**SOURCE INFORMATION**
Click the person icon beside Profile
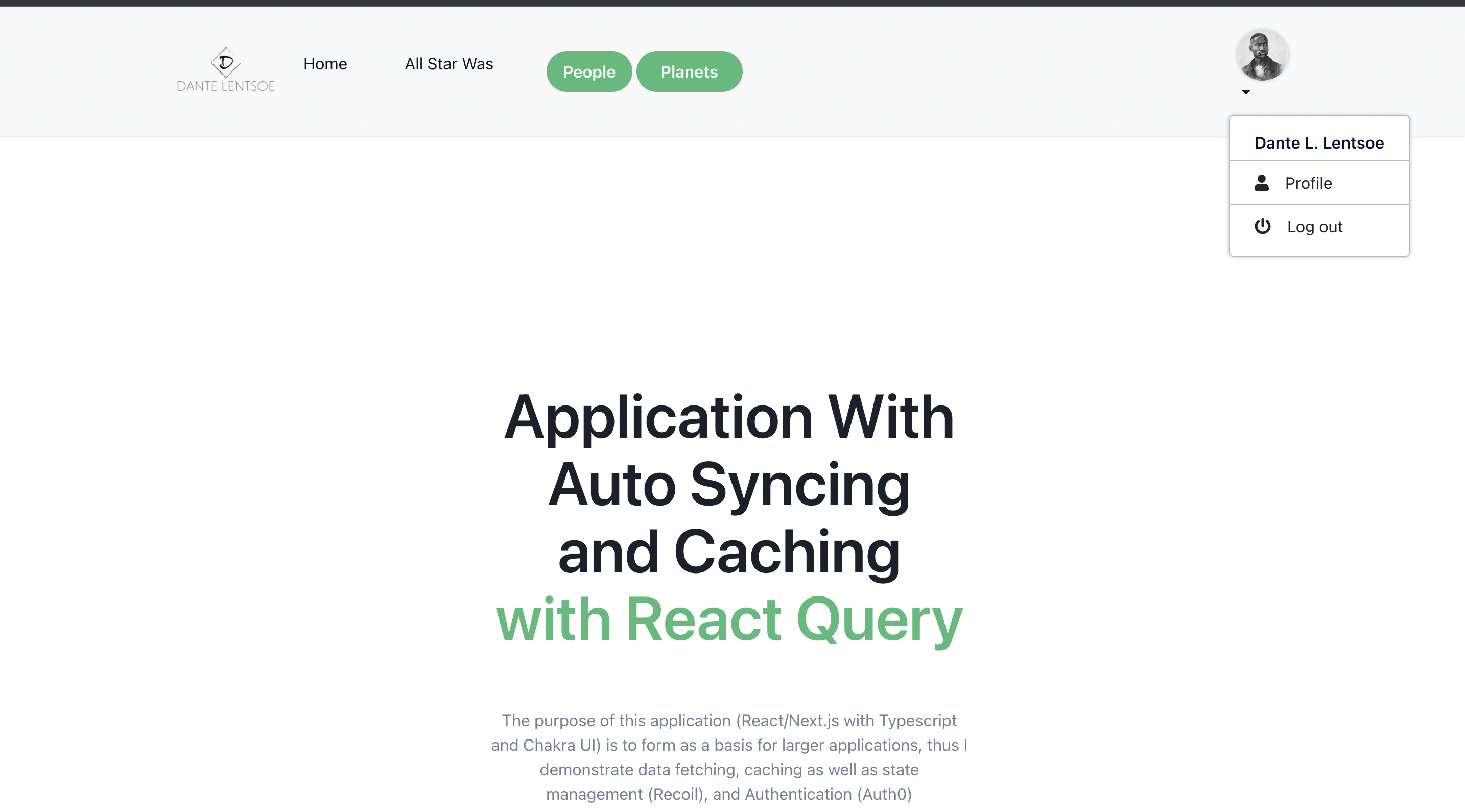The width and height of the screenshot is (1465, 812). pos(1263,183)
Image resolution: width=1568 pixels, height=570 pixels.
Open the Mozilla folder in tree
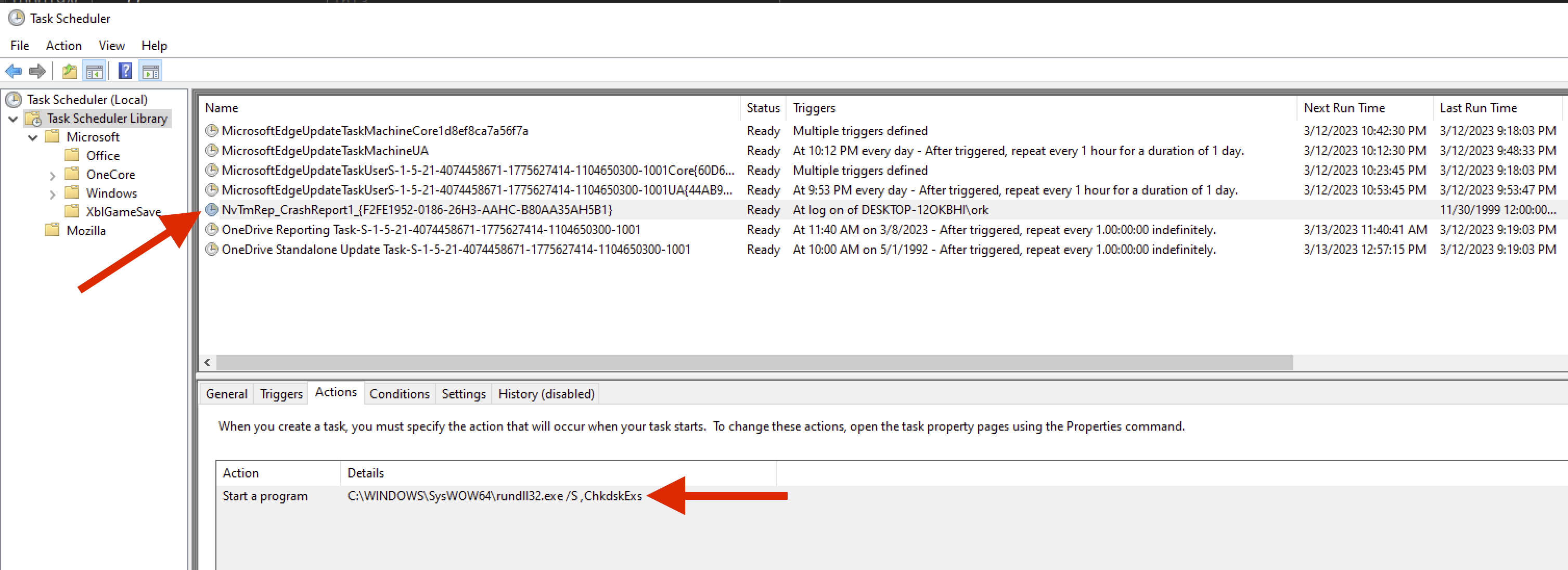[x=86, y=230]
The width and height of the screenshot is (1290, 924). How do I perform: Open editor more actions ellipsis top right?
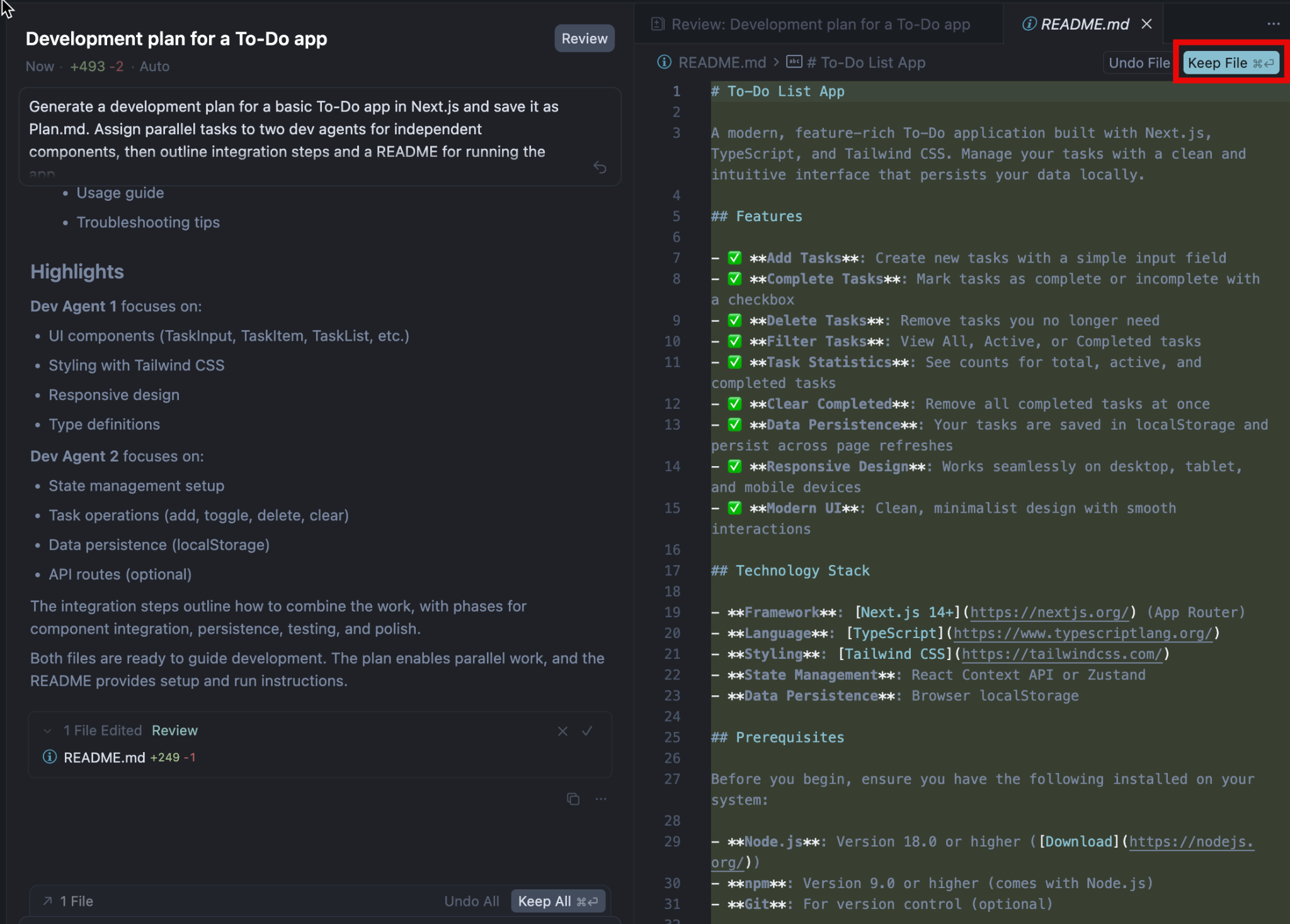click(1273, 24)
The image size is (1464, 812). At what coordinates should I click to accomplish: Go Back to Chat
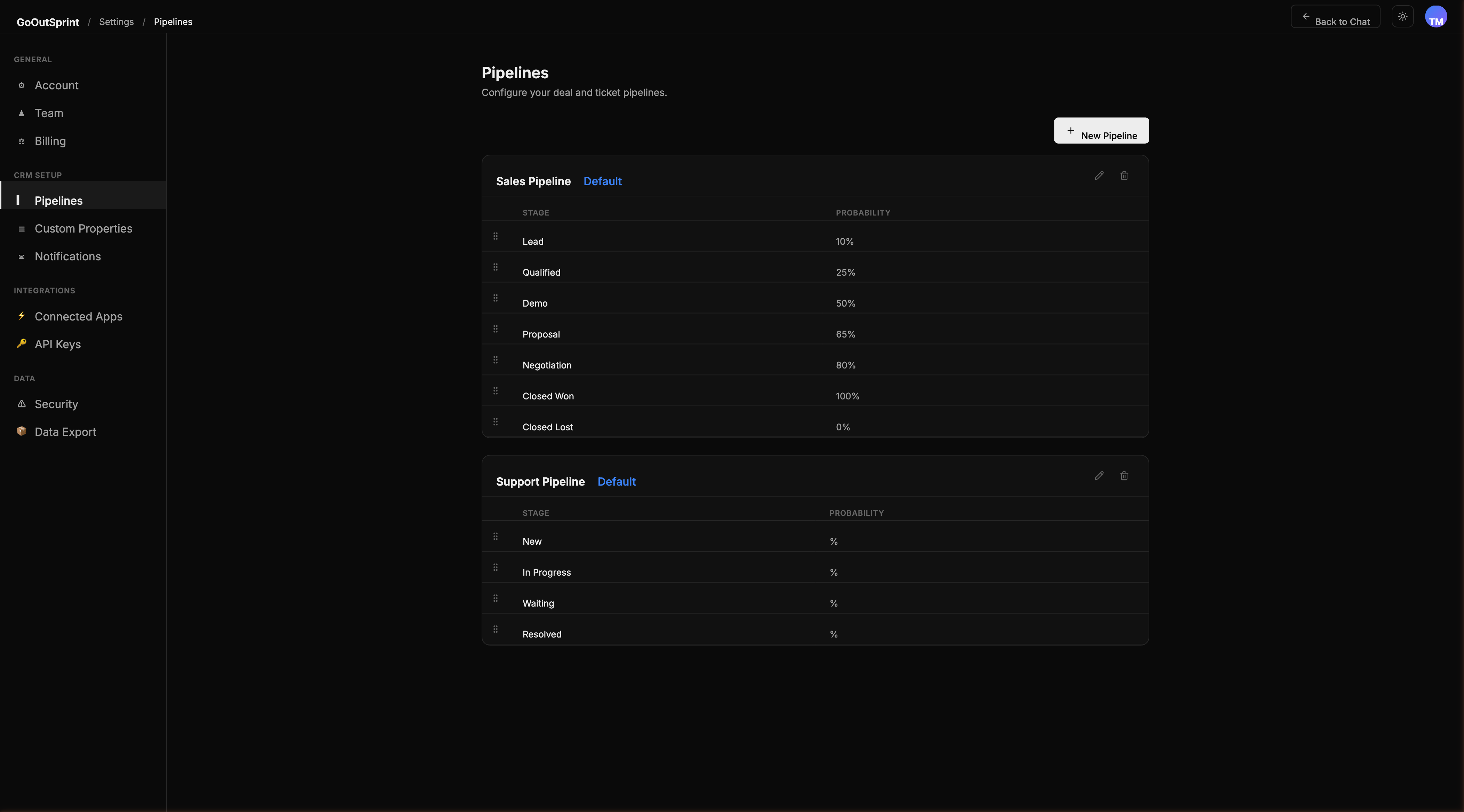click(x=1335, y=17)
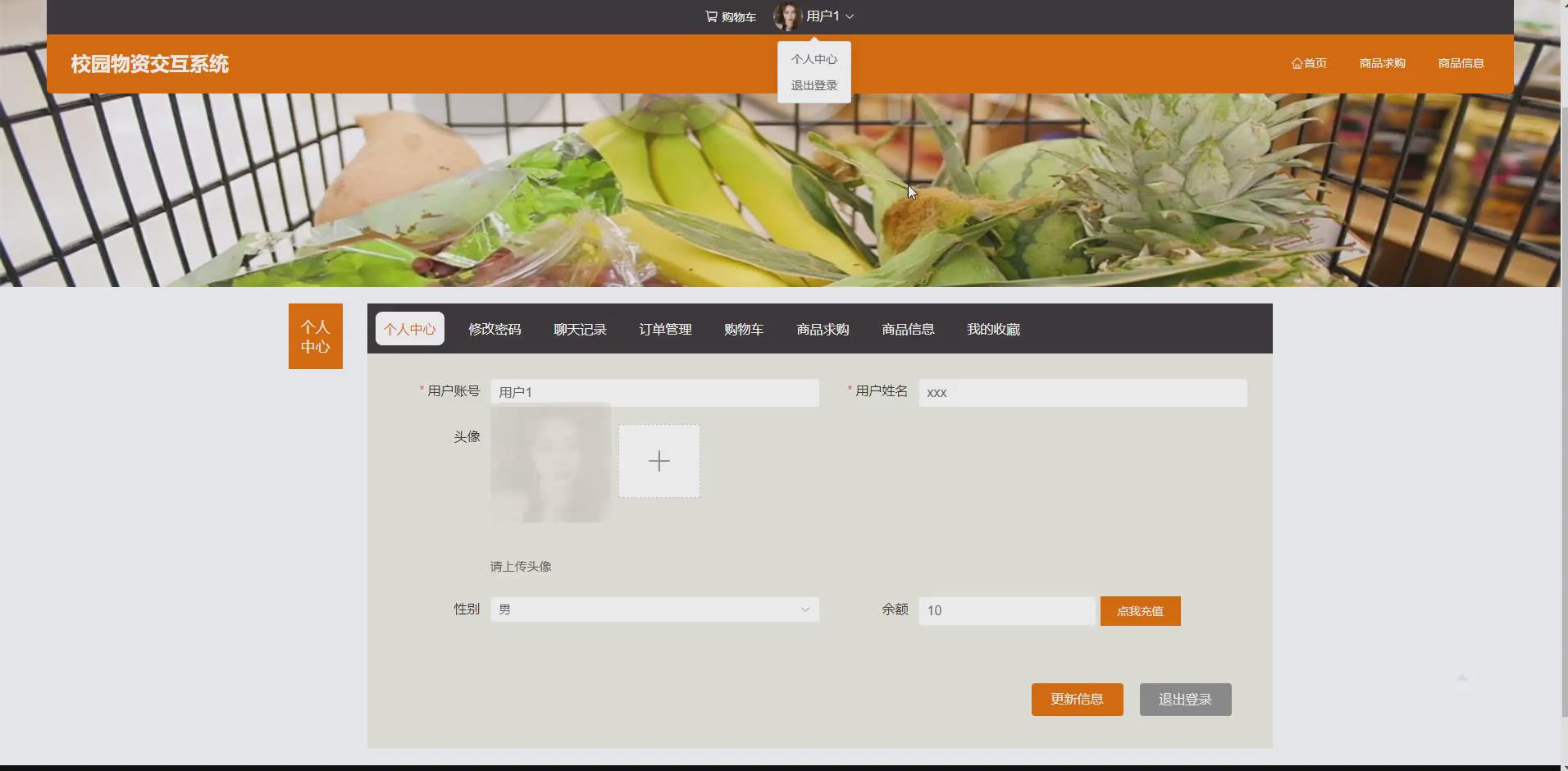Select 退出登录 from the user menu

tap(814, 84)
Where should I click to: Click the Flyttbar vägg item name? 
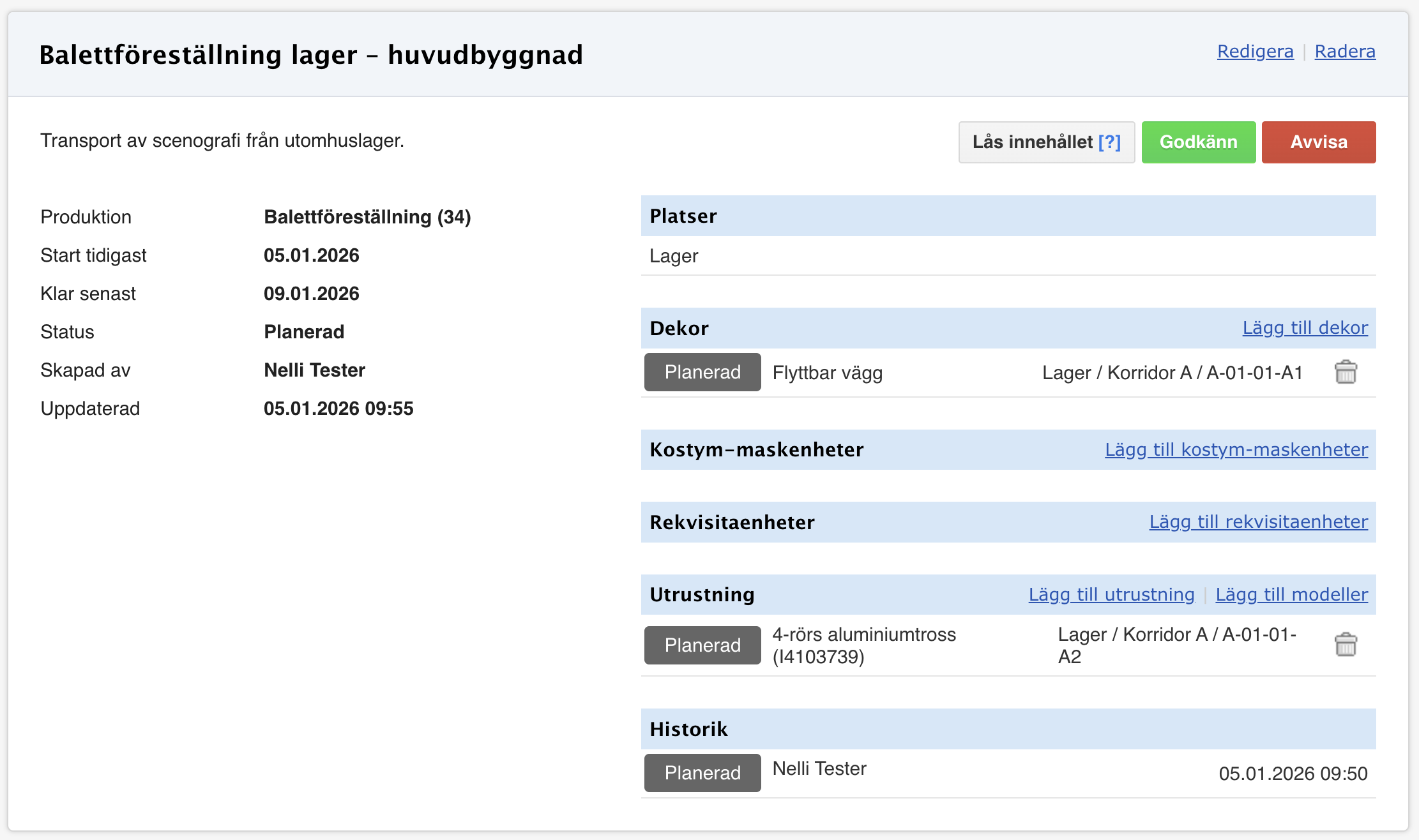coord(827,373)
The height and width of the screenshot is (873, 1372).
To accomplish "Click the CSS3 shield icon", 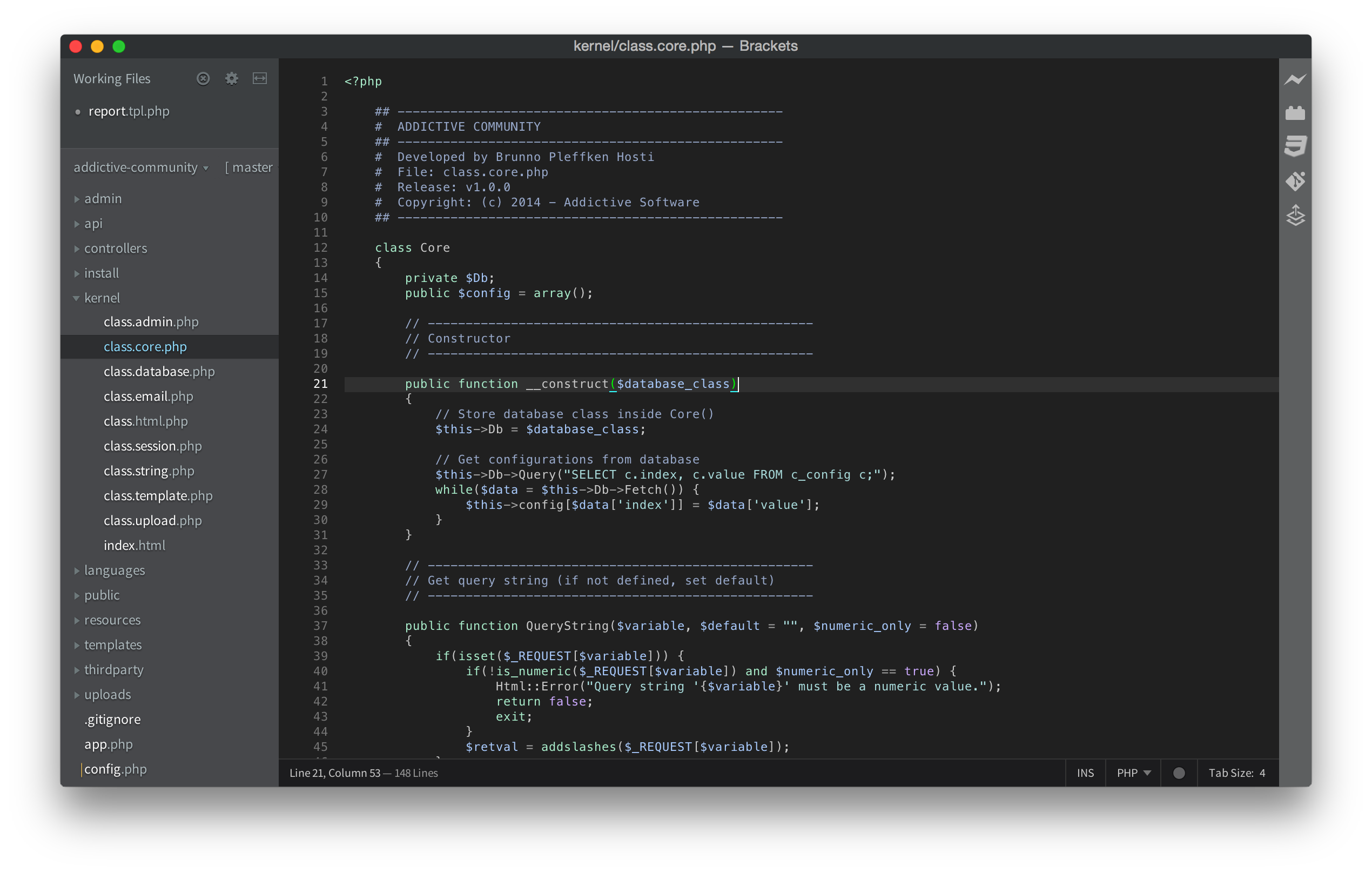I will (x=1295, y=146).
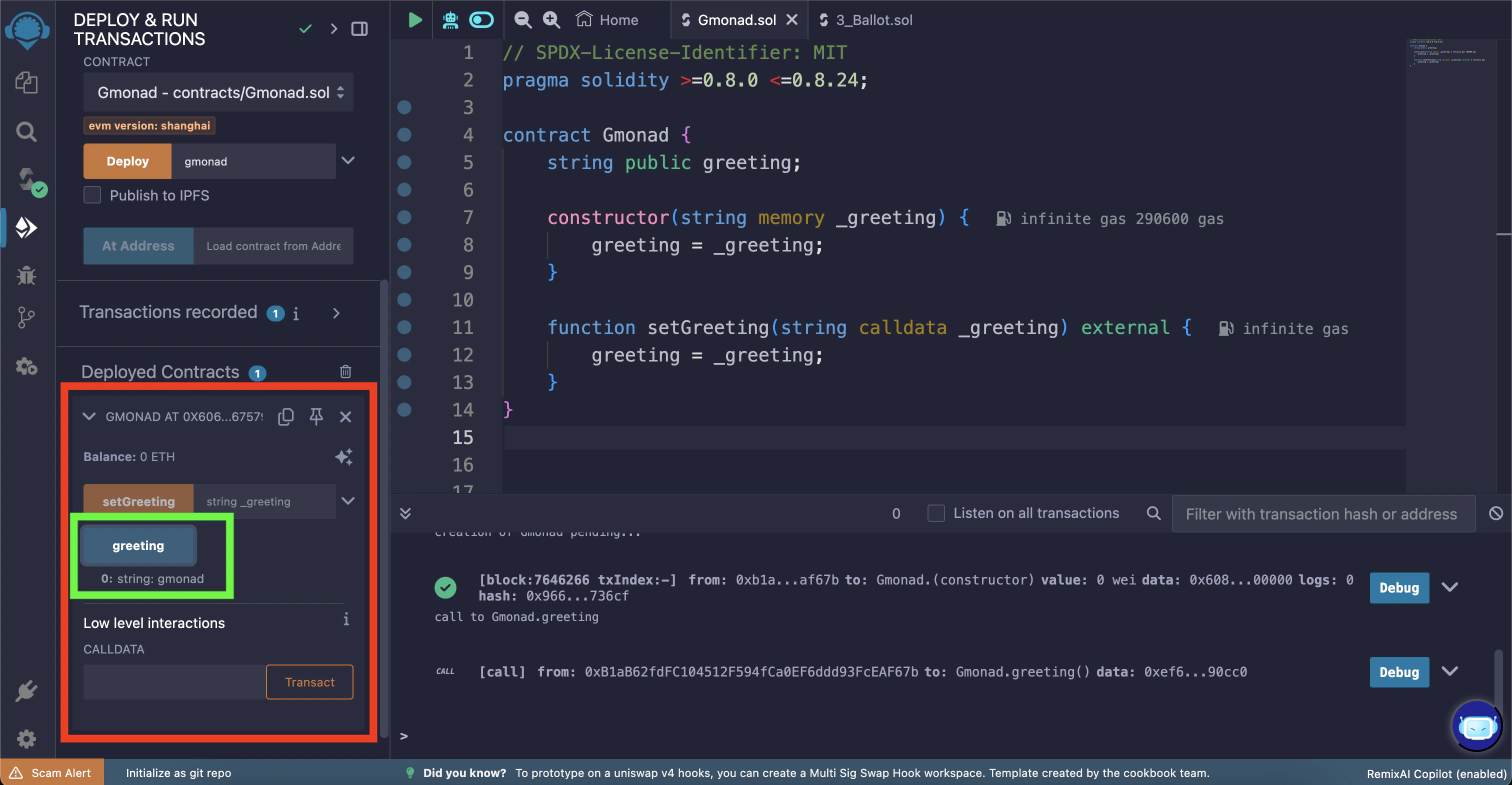Click the RemixAI robot icon in toolbar

pyautogui.click(x=450, y=20)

**WHAT YOU SHOULD DO**
Without the pictures, repeat the entries above line by line, from the first through the one that contains "The height and", both ends included.

**COMPLETED EXERCISE**
Click the person icon beside Profile
The width and height of the screenshot is (1465, 812). pos(1263,183)
Image resolution: width=1568 pixels, height=570 pixels.
Open the Mozilla folder in tree
[x=86, y=230]
The width and height of the screenshot is (1290, 924). How do I perform: Open editor more actions ellipsis top right?
click(1273, 24)
The image size is (1464, 812). At what coordinates should I click to accomplish: Go Back to Chat
click(x=1335, y=17)
Select 退出登录 from the user menu

tap(814, 84)
Where should I click to: Click the Flyttbar vägg item name? 
coord(827,373)
The height and width of the screenshot is (873, 1372).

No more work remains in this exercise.